For Qatari and non-Qatari females, the main cause of death was neoplasms, usually cancerous tumours.
The study also found that mortality caused by falls among non-Qatari men decreased significantly between 2001 and 2014 from 5.1 to 2.6 per 100,000.
“Remarkably, mortality due to falls in non-Qatari males decreased significantly, suggesting safety improvement in the work environment. Non-Qatari males’ work environment seems to have improved over time.
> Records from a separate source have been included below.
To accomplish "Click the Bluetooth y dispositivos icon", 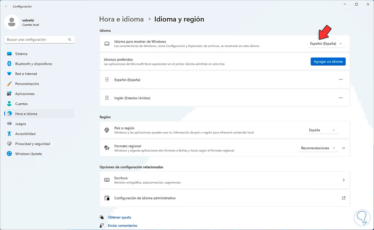I will pos(9,64).
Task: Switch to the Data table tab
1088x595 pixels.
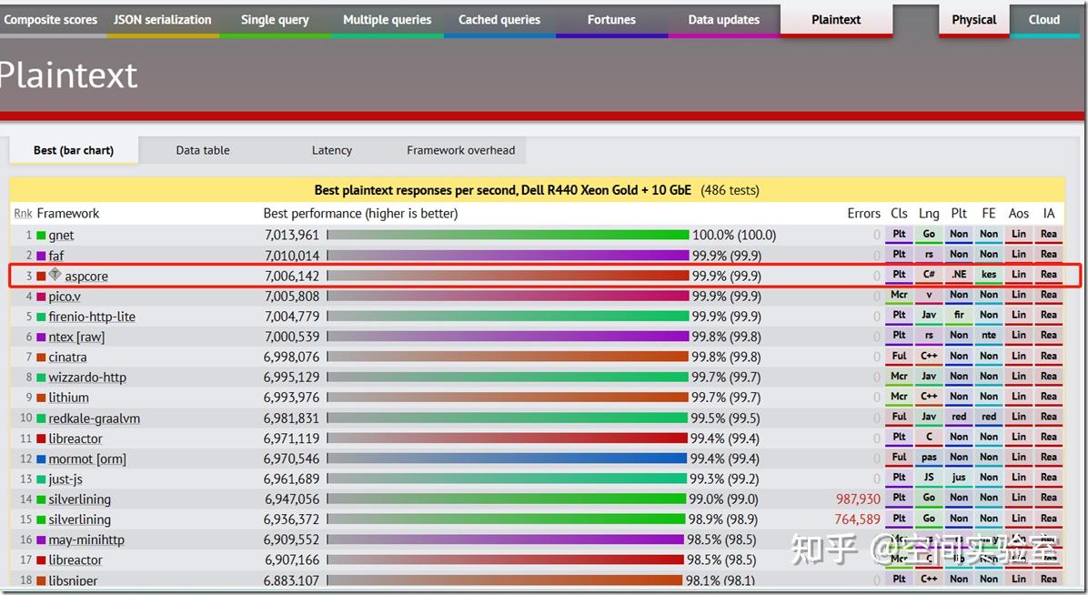Action: [x=202, y=150]
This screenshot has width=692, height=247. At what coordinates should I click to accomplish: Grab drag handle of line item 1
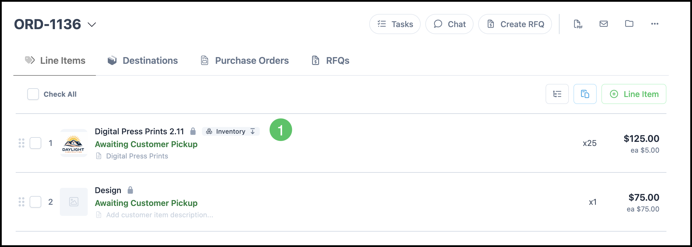click(21, 143)
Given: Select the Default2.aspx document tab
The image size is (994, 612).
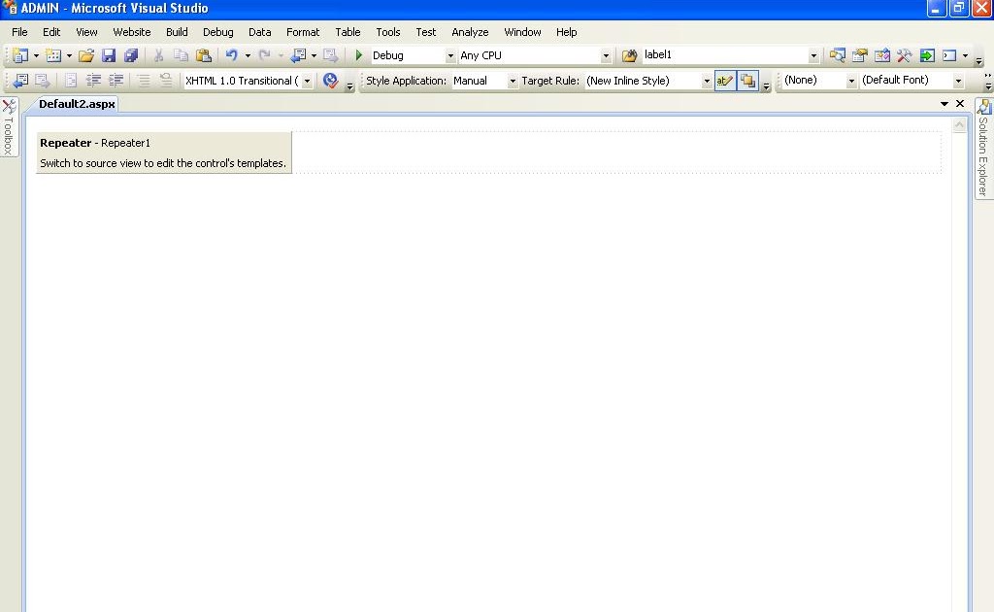Looking at the screenshot, I should click(76, 103).
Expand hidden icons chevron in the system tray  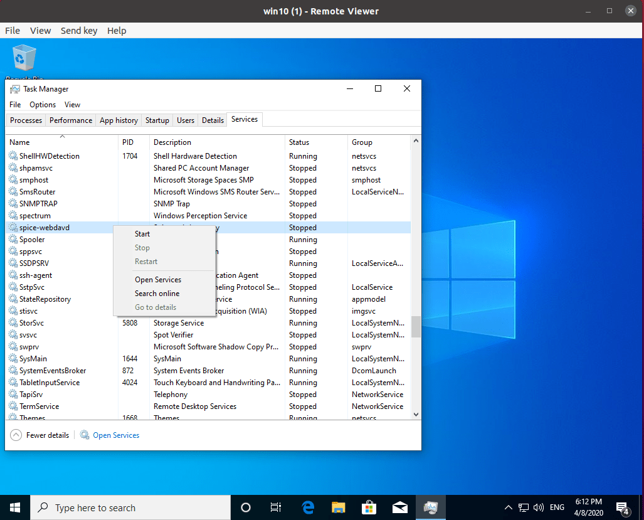508,507
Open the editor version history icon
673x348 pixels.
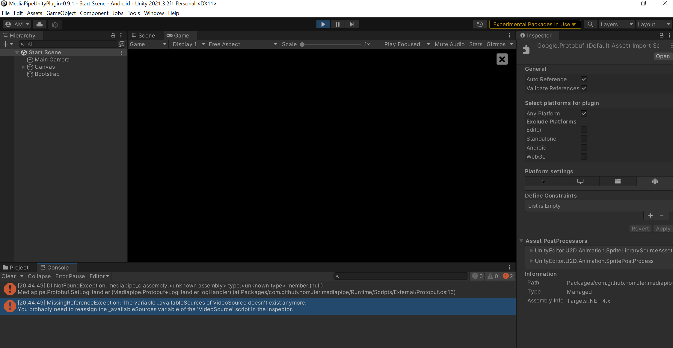tap(480, 24)
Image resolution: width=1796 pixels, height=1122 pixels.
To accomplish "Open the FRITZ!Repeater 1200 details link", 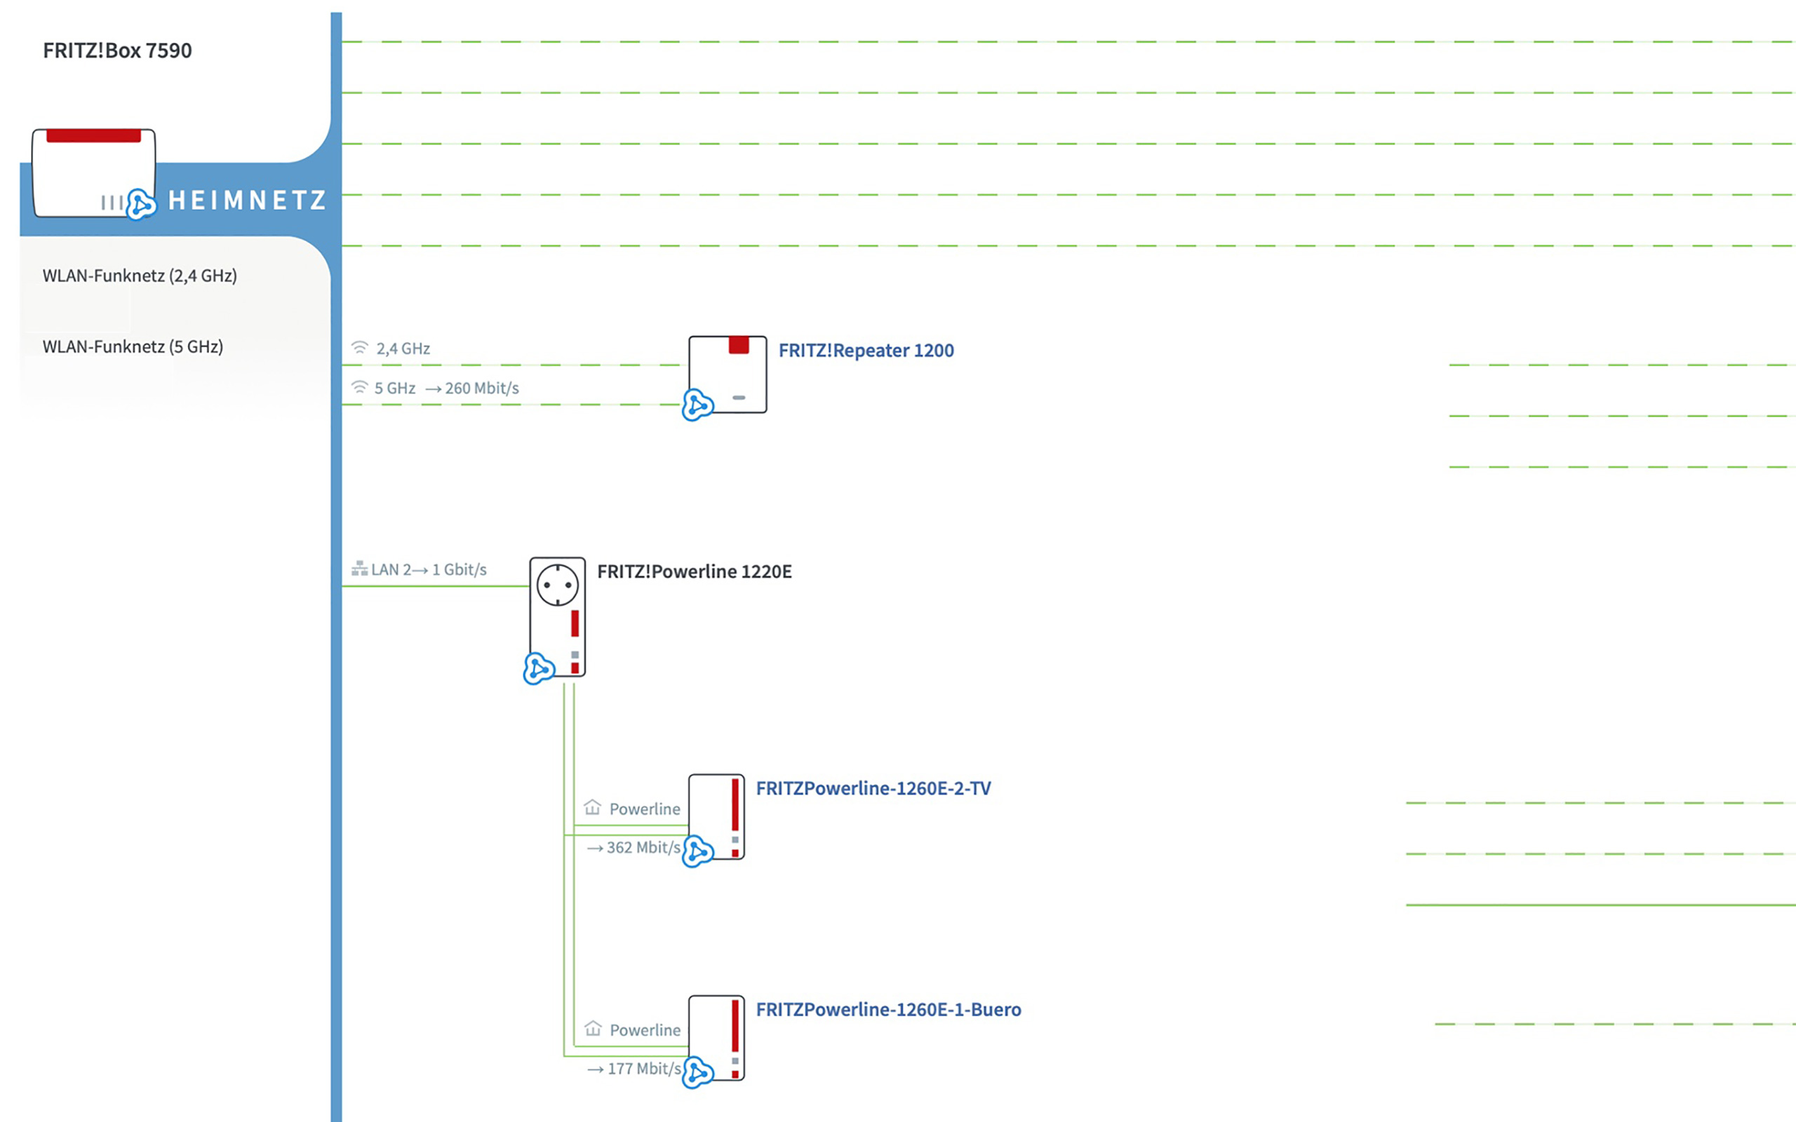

In 2010-2013, the yearly fatal occupation rated was 1.6/100,000 in the only designated hospital for major injury treatment in Qatar. This is half what is reported in the United States - 3.4/100,000,” the study notes.
Dr Ravinder Mamtani, professor of Healthcare Policy and Research at WCM-Q, is the senior author of the study.
“Qatar is a very successful multicultural community that has attracted extremely high levels of inward migration from all over the world. Mortality trends between different demographic groups often vary widely. Our aim was to assess mortality trends of the leading causes of death for nationals and non-nationals and in so doing give a clearer insight into potential strategies for avoiding preventable deaths for all members of the community,” he noted.
Dr Karima Chaabna, Population Health and Communication specialist, is first author of the paper, while Dr Sohaila Cheema, director of WCM-Q’s Institute for Population Health and assistant professor of Healthcare Policy and Research, Dr Amit Abraham, projects specialist, and Dr Hekmat Alrouh also worked on the study.